Man Sentenced to Prison for Fraud Scheme Targeting Southland Grandparents
Man Sentenced to Prison for Fraud Scheme Targeting Southland Grandparents
by Contributing Editor
A 27-year-old man was sentenced Tuesday to four years and three months behind bars for his role in a cross-border telemarketing scheme that duped residents of Los Angeles, Orange and Riverside counties by convincing them their grandchildren were in distress and needed money in a foreign country.
Kelen Magael Buchan, of Montreal, Canada, was also ordered by U.S. District Judge Cormac J. Carney to pay restitution of nearly $520,000 to victims of the scam, which operated seven years ago for about three months from locations in Montreal.

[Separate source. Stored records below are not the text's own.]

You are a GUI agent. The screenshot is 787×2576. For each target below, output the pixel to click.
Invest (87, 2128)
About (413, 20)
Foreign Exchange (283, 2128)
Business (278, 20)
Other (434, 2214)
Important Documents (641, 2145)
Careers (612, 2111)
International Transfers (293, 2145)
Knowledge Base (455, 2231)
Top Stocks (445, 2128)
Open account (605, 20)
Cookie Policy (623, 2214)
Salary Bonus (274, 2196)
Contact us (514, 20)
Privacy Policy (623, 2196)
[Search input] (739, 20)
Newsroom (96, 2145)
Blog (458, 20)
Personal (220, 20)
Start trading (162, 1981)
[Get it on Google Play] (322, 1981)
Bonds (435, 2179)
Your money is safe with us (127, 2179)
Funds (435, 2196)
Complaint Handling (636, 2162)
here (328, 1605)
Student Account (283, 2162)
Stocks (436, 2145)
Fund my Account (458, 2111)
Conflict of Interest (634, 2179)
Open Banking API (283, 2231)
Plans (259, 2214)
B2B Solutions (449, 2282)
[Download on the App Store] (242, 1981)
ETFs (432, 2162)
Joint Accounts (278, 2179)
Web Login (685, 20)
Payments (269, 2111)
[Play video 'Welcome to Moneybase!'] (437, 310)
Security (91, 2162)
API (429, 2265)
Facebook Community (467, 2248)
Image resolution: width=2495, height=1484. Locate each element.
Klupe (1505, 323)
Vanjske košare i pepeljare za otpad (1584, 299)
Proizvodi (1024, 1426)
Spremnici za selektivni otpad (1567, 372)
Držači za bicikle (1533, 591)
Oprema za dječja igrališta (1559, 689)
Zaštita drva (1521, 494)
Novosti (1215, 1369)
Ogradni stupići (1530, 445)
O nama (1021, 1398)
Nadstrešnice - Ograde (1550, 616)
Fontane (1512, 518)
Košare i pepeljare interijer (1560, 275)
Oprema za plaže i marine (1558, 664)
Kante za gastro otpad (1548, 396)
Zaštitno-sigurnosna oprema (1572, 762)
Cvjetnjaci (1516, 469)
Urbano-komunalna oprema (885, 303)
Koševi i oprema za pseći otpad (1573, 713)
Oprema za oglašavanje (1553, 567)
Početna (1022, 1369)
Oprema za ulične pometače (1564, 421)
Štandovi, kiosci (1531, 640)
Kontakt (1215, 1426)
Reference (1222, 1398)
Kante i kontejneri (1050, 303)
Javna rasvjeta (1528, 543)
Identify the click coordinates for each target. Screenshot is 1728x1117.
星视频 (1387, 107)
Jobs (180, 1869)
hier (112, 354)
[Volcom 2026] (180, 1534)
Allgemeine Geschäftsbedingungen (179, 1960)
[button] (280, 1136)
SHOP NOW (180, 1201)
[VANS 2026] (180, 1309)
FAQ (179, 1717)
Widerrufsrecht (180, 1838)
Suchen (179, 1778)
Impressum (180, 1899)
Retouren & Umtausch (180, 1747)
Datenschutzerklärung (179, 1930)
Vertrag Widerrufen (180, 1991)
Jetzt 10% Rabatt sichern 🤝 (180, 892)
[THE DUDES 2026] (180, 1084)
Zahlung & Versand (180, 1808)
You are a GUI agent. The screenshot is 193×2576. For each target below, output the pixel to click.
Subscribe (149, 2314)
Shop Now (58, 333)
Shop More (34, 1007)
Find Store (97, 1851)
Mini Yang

“This was money taken from senior citizens — their life savings and retirement,” Carney said from the bench during the hours-long sentencing hearing in downtown Los Angeles. “This was targeting people who have great love for their grandchildren.”
In a so-called grandparent scam, telemarketers or pitchers call potential victims, pretending to be relatives who need help in the form of money. Once the financial transaction information is in hand, the pitcher gives the details to associates, and the cash is retrieved as quickly as possible before the victim catches on.
In pleading guilty to a federal wire fraud charge, Buchan admitted he was a pitcher in the scam, and that he lied to elderly victims in the United States and impersonated their relatives to induce them to send money. The 29-year-old alleged ringleader, Clifford Kirstein, is scheduled for a pretrial hearing before Carney in November. Three other alleged members of the scheme have also been charged.
Several victims gave impact statements to the court. A Los Angeles man, who was then about 82 years old, said he received multiple phone calls from an imposter claiming to be his grandson trapped in Santa Cruz, Bolivia, and was convinced to send $14,900 out of his $20,000 savings, and paid $748 in Western Union fees, in response to fraudulent claims for help.
As part of his plea, Buchan admitted to attempting to extort an elderly Southland couple who were called on the telephone by imposters pretending to be their grandson in need of $4,800 for bail in Central America. The man withdrew money in preparation to send to the imposter, but was urged by a Western Union employee not to send it. When the man’s wife later told the caller they knew it was a scam, the caller responded that he was at their door and was going to break it down.
“They used something that is priceless — a love for a grandchild,” the woman told the court. Her husband added that as a retired accountant, he never imagined he could be scammed, “but I came within five seconds of handing over $5,000,” he told the judge.
Buchan’s attorney, federal public defender David Wasserman, argued that his client was a changed person and should get no more than 15 months in prison and deserved credit for 10 months of time served.
“As a 19-year-old, he made a really, really stupid decision,” the defense attorney said, adding that the government had no proof that Buchan made the threatening call or that he was a manager of the boiler-room operation.
The judge, however, said that in his long career, he had never seen such a “cruel and heartless” scheme.
“Picking on grandparents — it was such a cruel offense,” Carney said. “My heart goes out to the victims.”
Buchan briefly apologized, telling the court that when he committed the offense, “I was young, naive and immature.”